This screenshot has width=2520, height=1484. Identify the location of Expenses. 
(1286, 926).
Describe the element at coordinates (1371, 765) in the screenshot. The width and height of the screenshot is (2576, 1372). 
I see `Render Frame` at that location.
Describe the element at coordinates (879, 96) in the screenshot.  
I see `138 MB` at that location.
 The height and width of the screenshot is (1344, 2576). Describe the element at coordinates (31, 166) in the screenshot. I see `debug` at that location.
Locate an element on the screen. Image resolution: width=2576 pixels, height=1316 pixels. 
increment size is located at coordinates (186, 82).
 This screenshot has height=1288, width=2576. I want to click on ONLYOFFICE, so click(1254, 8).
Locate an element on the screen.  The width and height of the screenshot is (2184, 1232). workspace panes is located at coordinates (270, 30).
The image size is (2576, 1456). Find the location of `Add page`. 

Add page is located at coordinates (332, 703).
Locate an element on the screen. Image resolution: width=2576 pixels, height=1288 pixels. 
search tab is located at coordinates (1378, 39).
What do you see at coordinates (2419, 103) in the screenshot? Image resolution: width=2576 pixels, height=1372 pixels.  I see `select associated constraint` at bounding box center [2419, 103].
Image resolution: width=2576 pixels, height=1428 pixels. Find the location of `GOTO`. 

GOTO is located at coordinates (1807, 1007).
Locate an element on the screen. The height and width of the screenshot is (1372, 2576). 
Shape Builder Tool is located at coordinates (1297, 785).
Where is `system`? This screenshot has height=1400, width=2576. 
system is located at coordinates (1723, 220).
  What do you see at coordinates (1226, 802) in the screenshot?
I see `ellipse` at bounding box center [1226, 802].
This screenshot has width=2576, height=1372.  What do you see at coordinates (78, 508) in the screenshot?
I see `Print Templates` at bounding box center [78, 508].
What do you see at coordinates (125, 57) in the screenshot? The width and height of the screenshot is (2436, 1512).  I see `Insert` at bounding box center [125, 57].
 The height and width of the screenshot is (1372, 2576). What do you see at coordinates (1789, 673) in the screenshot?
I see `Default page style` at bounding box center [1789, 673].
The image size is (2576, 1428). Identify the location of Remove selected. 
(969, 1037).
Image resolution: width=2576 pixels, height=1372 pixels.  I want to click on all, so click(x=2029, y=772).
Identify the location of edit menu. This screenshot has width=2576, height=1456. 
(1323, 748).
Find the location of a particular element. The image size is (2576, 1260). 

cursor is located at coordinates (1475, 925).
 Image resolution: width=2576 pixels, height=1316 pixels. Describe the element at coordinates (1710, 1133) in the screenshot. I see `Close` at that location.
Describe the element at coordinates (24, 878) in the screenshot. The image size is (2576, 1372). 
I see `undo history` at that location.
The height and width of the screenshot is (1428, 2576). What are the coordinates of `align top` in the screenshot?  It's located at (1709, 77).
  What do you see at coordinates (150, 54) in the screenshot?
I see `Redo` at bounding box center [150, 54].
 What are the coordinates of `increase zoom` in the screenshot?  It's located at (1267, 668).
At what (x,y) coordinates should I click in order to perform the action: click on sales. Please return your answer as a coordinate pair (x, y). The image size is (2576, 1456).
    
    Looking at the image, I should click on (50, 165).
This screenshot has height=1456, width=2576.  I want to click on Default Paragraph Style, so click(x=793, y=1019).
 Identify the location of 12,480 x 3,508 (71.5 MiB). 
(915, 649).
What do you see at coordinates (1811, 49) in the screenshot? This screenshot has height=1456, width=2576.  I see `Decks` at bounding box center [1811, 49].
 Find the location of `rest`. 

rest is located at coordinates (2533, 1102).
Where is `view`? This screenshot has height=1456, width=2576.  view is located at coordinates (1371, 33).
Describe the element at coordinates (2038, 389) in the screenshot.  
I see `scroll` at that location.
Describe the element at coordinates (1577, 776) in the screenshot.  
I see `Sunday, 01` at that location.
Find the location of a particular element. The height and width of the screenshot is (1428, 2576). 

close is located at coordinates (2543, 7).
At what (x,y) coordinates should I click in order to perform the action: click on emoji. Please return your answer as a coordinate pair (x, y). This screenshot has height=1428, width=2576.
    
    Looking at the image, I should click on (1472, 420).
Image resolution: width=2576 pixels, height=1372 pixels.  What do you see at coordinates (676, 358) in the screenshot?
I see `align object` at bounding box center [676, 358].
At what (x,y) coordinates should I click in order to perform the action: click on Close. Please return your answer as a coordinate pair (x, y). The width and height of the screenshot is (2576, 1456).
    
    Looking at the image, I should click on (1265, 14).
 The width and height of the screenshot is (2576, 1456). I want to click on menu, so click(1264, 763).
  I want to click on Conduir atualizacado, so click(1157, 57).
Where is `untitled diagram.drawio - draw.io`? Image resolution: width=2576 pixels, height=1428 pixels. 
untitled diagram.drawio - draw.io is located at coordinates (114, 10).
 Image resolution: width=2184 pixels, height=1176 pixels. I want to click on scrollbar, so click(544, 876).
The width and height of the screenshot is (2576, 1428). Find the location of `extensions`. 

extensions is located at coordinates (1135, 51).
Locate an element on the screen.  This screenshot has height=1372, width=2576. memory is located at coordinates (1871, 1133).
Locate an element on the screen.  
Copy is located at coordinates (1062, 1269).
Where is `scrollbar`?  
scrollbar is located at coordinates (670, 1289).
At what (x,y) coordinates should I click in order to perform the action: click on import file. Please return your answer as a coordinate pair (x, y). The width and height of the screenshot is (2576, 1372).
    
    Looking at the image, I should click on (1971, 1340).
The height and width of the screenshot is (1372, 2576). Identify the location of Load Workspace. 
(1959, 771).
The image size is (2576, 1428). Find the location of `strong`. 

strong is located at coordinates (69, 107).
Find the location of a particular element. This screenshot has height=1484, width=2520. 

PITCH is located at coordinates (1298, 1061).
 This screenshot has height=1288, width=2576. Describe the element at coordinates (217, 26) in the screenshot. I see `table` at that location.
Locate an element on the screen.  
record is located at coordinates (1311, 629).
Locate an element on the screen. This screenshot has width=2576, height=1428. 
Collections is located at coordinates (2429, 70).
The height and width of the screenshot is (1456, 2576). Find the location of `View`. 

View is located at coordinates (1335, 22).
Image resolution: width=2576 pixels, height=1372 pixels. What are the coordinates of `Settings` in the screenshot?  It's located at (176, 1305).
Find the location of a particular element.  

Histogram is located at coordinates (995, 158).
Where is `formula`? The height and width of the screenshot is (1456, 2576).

#####

_Direction_. Collect every line of the data above that contains the string "want".

_Exercise response_.
 This screenshot has height=1288, width=2576. I want to click on ONLYOFFICE, so click(1254, 8).
Image resolution: width=2576 pixels, height=1372 pixels.  I want to click on all, so click(x=2029, y=772).
This screenshot has height=1456, width=2576.  I want to click on Default Paragraph Style, so click(x=793, y=1019).
 The width and height of the screenshot is (2576, 1456). I want to click on menu, so click(1264, 763).
  I want to click on Conduir atualizacado, so click(1157, 57).
 Image resolution: width=2184 pixels, height=1176 pixels. I want to click on scrollbar, so click(544, 876).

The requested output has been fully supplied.